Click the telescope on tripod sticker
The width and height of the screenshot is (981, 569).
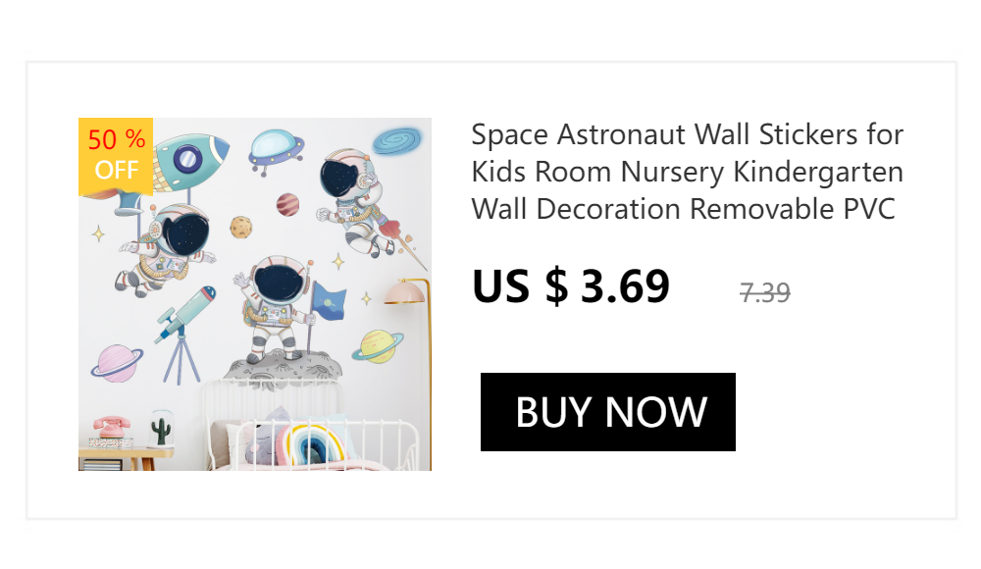pyautogui.click(x=184, y=334)
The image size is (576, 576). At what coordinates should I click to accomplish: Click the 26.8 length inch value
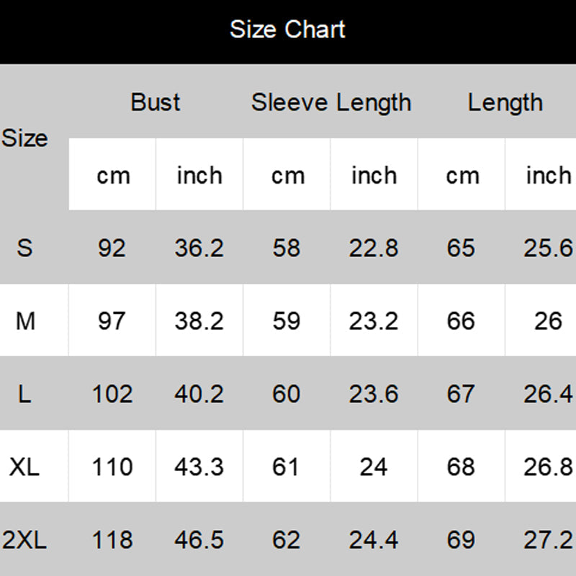click(548, 467)

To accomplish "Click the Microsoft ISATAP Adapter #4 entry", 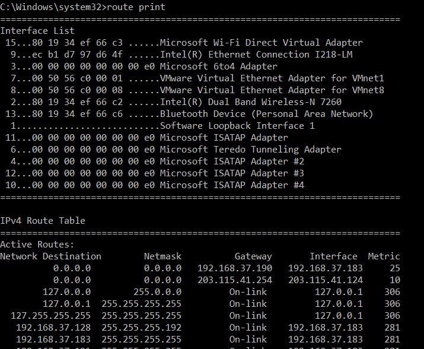I will tap(232, 185).
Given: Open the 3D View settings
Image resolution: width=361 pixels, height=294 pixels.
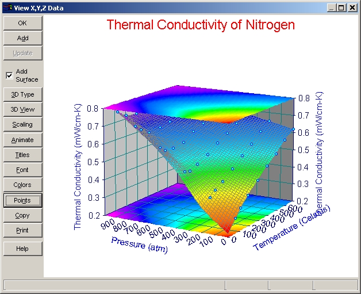Looking at the screenshot, I should 22,109.
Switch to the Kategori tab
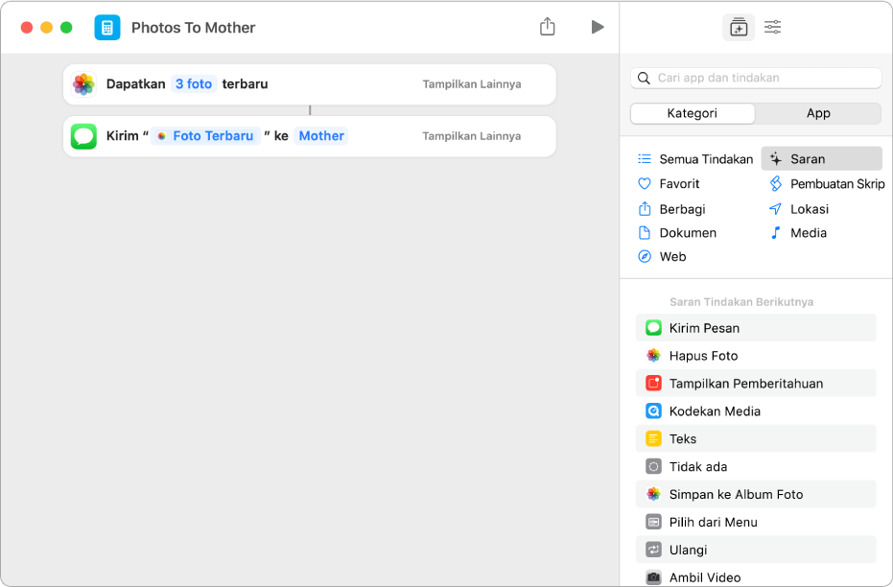Image resolution: width=893 pixels, height=587 pixels. pyautogui.click(x=693, y=113)

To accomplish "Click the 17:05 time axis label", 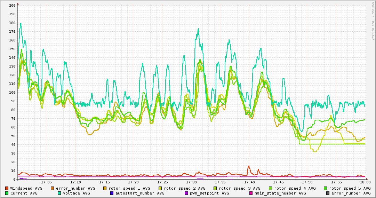I will click(46, 182).
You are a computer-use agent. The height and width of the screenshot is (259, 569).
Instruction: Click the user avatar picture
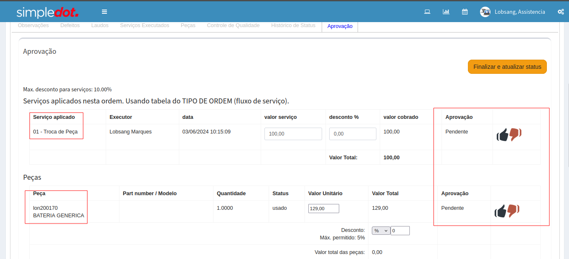485,12
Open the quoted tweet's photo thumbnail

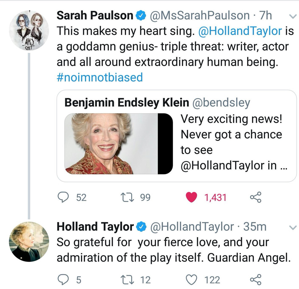pos(118,144)
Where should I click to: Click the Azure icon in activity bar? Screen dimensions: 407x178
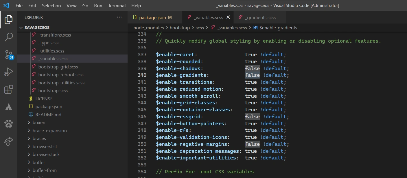pyautogui.click(x=8, y=107)
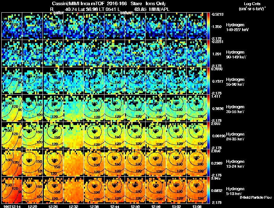The height and width of the screenshot is (208, 274).
Task: Select the Hydrogen 35-55 keV label
Action: click(x=235, y=109)
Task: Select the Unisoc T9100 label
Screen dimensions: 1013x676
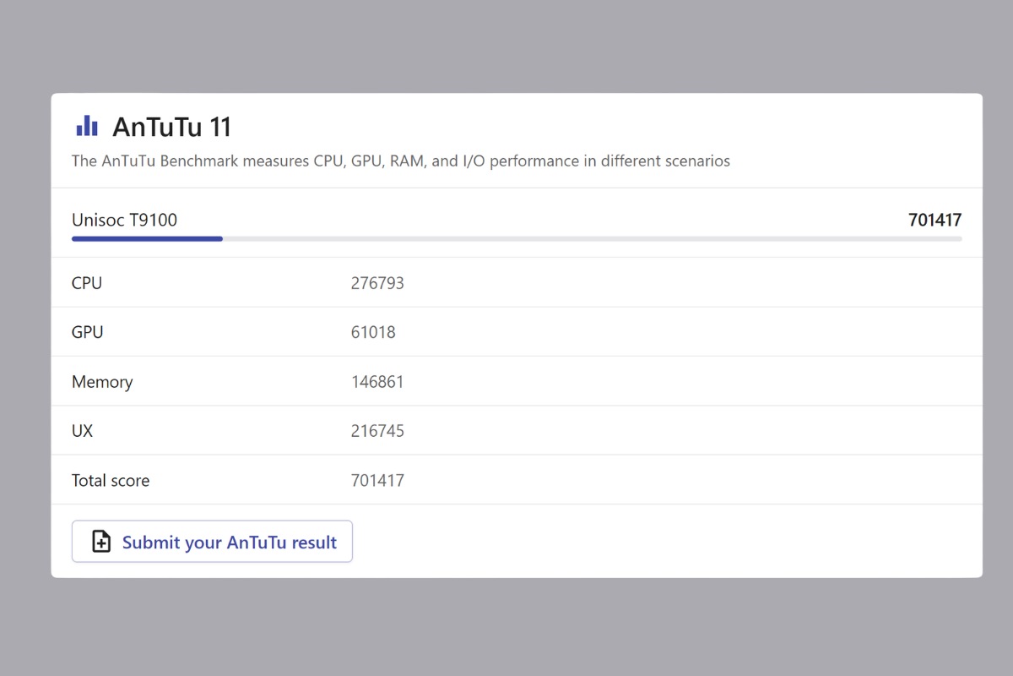Action: 124,221
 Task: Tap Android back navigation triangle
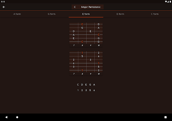6,117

########

(What you have to do)
Rewrite the stretch of items from the line containing "Where should I" through the end of the items, changing "Screen dimensions" to "Screen size" and keeping everything else the same. Leave the pictures out of your answer.

(Task response)
Where should I click to: Click the Azure icon in activity bar? Screen size: 407x178
pyautogui.click(x=8, y=107)
The height and width of the screenshot is (208, 274).
Task: Select the Hydrogen 35-55 keV label
Action: click(x=235, y=109)
Task: Select the Unisoc T9100 label
Screen size: 1013x676
Action: 124,221
 Task: Tap Android back navigation triangle
6,117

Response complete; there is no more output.